> [Selected excerpt]:
★ ★ ★
I even added a section so that you could do it on one disk--e.g., on
your laptop.  http://ceph.com/docs/master/start/quick-ceph-deploy/#multiple-osds-on-the-os-disk-demo-only

It says "demo only," because you won't get great performance out of a
single node. Monitors, OSDs, and Journals writing to disk and fsync
issues would make performance sub-optimal.

For better performance, you should consider a separate drive for each
Ceph OSD Daemon if you can, and potentially a separate SSD drive
partitioned for journals. If you can separate the OS and monitor
drives from the OSD drives, that's better too.

I wrote it as a two-node quick start, because you cannot kernel mount
the Ceph Filesystem or Ceph Block Devices on the same host as the Ceph
Storage Cluster. It's a kernel issue, not a Ceph issue. However, you
can get around this too. If your machine has enough RAM and CPU, you
can also install virtual machines and kernel mount cephfs and block
devices in the virtual machines with no kernel issues. You don't need
to use VMs at all for librbd. So you can install QEMU/KVM, libvirt and
OpenStack all on the same host too.  It's just not an ideal situation
from performance or high availability perspective.



On Mon, Aug 19, 2013 at 3:12 AM, Schmitt, Christian
<c.schmitt@xxxxxxxxxxxxxx> wrote:
> 2013/8/19 Wolfgang Hennerbichler <wolfgang.hennerbichler@xxxxxxxxxxxxxxxx>:
>> On 08/19/2013 12:01 PM, Schmitt, Christian wrote:
>>>> yes. depends on 'everything', but it's possible (though not recommended)
>>>> to run mon, mds, and osd's on the same host, and even do virtualisation.
>>>
>>> Currently we don't want to virtualise on this machine since the
>>> machine is really small, as said we focus on small to midsize
>>> businesses. Most of the time they even need a tower server due to the
>>> lack of a correct rack. ;/
>>
>> whoa :)
>
> Yep that's awful.
>
>>>>> Our Application, Ceph's object storage and a database?
>>>>
>>>> what is 'a database'?
>>>
>>> We run Postgresql or MariaDB (without/with Galera depending on the cluster size)
>>
>> You wouldn't want to put the data of postgres or mariadb on cephfs. I
>> would run the native versions directly on the servers and use
>> mysql-multi-master circular replication. I don't know about similar
>> features of postgres.
>
> No i don't want to put a MariaDB Cluster on CephFS we want to put PDFs
> in CephFS or Ceph's Object Storage and hold a key or path in the
> database, also other things like user management will belong to the
> database
>
>>>> shared nothing is possible with ceph, but in the end this really depends
>>>> on your application.
>>>
>>> hm, when disk fails we already doing some backup on a dell powervault
>>> rd1000, so i don't think thats a problem and also we would run ceph on
>>> a Dell PERC Raid Controller with RAID1 enabled on the data disk.
★ ★ ★
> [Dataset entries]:
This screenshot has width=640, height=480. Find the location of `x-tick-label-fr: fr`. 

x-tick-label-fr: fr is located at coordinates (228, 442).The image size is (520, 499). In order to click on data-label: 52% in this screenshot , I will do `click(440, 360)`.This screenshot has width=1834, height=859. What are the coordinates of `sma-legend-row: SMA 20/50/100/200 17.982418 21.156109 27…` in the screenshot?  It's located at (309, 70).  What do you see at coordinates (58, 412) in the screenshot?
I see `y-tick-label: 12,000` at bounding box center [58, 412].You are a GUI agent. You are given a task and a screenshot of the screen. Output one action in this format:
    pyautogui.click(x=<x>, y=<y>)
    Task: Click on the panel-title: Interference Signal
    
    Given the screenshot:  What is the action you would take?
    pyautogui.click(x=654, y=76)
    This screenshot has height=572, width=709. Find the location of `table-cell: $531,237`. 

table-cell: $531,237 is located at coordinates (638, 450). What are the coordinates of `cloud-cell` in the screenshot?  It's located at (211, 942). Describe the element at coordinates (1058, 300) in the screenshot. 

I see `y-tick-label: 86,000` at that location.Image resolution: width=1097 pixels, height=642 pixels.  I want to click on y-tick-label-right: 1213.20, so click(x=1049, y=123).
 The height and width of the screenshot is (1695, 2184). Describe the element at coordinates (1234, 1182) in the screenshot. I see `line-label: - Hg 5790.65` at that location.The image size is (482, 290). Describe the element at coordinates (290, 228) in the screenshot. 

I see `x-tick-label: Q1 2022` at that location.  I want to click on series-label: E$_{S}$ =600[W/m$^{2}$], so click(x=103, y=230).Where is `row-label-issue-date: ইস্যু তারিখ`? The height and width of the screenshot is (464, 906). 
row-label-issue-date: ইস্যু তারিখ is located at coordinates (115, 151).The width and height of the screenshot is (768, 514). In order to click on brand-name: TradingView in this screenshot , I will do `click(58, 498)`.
★ ★ ★
> [Check your understanding]:
(1) Please rewrite the Ceph discussion starting with "On Mon, Aug" and going on through "even do virtualisation.", putting "server" in place of "host".
(2) In the Ceph discussion, what device is already used for backups when a disk fails?
(3) Which pieces of software does the Ceph discussion say can all be installed on the same host?

> [Solutions in order]:
(1)
On Mon, Aug 19, 2013 at 3:12 AM, Schmitt, Christian
<c.schmitt@xxxxxxxxxxxxxx> wrote:
> 2013/8/19 Wolfgang Hennerbichler <wolfgang.hennerbichler@xxxxxxxxxxxxxxxx>:
>> On 08/19/2013 12:01 PM, Schmitt, Christian wrote:
>>>> yes. depends on 'everything', but it's possible (though not recommended)
>>>> to run mon, mds, and osd's on the same server, and even do virtualisation.

(2) A Dell PowerVault RD1000.

(3) QEMU/KVM, libvirt, and OpenStack.